Peter's first epistle, written about AD 62-64 to the strangers scattered throughout Pontus, Galatia, Cappadocia, Asia, and Bithynia (1:1) — Gentile and Jewish Christians in northern Asia Minor (modern Turkey) facing the early waves of Roman persecution. The letter's organizing image is pilgrimage: believers are strangers and pilgrims (2:11) journeying through trials toward an inheritance reserved in heaven (1:4). Five chapters frame trials as refining fire (1:6-7), the believer's response of holy living (1:13-2:3), the priestly identity of the church (2:4-10), submission patterns (citizens to government 2:13-17, servants to masters 2:18-25, wives to husbands 3:1-7, husbands to wives 3:7), suffering for righteousness modeled on Christ (3:8-4:19), and the call to elders to shepherd the flock of God (5:1-4). The hope that sustains the persecuted is grounded in Christ's resurrection (1:3) and consummated at His revelation (1:7).
1 PETER, n. The first canonical epistle of the apostle Peter.
1 PETER, n. The general epistle written to the elect strangers scattered throughout Pontus, Galatia, Cappadocia, Asia, and Bithynia, fortifying them under fiery trial with the doctrine of a living hope through the resurrection of Christ, the example of His patient suffering, and the promise of the chief Shepherd's appearing.

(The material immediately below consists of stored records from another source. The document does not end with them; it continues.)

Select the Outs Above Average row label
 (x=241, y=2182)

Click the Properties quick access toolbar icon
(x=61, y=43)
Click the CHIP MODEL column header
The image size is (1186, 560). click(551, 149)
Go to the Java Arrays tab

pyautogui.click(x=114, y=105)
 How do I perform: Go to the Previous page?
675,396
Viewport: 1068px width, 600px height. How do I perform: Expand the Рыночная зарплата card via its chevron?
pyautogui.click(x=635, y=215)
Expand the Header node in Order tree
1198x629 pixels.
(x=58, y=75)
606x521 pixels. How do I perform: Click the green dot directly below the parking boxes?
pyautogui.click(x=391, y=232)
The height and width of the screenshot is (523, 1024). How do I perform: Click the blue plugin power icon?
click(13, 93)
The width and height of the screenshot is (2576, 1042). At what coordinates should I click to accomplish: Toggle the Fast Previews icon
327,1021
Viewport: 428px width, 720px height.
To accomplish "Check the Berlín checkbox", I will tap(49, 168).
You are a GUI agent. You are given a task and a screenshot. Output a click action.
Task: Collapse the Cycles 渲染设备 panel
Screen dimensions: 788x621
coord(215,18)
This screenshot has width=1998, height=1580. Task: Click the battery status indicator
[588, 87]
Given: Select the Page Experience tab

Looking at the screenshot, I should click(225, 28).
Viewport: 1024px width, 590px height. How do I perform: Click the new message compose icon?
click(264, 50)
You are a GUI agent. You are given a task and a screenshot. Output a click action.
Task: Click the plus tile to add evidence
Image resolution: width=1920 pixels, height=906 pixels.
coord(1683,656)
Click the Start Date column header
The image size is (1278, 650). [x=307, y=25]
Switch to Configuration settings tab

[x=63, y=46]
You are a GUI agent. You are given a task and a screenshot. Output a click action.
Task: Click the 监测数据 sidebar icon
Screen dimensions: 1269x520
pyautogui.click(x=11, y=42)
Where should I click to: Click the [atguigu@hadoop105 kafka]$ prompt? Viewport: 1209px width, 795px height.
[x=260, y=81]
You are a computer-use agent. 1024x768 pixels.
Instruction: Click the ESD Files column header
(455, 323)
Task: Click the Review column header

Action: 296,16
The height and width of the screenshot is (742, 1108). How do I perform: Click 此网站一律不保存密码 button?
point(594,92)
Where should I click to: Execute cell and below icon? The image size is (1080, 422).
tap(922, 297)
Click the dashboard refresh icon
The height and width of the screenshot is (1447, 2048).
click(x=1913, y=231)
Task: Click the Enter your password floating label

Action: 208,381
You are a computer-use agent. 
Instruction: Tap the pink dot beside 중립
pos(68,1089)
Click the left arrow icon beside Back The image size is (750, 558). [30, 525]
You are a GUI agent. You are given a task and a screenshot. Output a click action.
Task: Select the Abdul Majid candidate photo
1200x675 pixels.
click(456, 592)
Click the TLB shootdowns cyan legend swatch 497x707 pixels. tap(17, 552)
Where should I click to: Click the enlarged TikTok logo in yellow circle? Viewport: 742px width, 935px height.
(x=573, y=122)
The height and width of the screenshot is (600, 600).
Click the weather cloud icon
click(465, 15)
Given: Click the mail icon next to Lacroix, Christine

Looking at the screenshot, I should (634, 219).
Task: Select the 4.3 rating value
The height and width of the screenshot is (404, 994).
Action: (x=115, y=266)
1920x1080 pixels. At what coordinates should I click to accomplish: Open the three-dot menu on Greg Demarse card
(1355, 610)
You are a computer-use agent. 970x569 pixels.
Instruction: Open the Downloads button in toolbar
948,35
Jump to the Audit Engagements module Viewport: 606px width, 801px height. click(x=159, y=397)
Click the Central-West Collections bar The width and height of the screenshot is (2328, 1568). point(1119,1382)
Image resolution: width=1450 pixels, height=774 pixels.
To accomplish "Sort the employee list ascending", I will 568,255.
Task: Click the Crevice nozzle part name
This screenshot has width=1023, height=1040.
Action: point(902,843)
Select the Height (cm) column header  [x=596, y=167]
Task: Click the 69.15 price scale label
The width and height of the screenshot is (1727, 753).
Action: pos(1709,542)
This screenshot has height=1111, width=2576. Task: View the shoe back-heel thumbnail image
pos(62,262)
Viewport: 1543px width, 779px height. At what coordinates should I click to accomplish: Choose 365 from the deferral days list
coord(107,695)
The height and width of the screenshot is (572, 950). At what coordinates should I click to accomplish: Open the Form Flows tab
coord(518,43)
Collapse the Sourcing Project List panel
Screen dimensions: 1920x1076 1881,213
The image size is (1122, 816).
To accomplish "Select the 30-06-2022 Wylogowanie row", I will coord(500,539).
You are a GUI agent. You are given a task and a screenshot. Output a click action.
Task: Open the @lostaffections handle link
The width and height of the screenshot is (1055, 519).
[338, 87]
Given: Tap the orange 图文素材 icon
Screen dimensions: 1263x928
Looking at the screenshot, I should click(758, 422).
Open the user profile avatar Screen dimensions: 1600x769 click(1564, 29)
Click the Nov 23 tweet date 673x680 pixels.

1 Peter 1:3 — "Blessed be the God and Father of our Lord Jesus Christ, who…has begotten us again to a living hope."
1 Peter 2:9 — "But you are a chosen generation, a royal priesthood, a holy nation, His own special people."
1 Peter 5:7 — "Casting all your care upon Him, for He cares for you."
1 Peter 5:8 — "Be sober, be vigilant; because your adversary the devil walks about like a roaring lion."
Suffering rebranded as failure; the lion as metaphor instead of enemy.
1 Peter assumes Christians will suffer and tells them how to suffer well. Modern church-growth theology assumes Christians should not suffer and tells them how to escape it. The two assumptions cannot share a pulpit.
Peter also names the lion. The devil is not allegory or psychological projection — he prowls, he roars, he devours. The sober, vigilant, resisting believer is not paranoid; he is awake. A church that has stopped naming the adversary has already been swallowed.
Key terms: paschō (to suffer), elpis (hope), parepidēmos (sojourner).
"1 Peter is the suffering church's field guide."
"Sojourners pack light and worship loud."
"The lion roars to scare; resist him steadfast in the faith."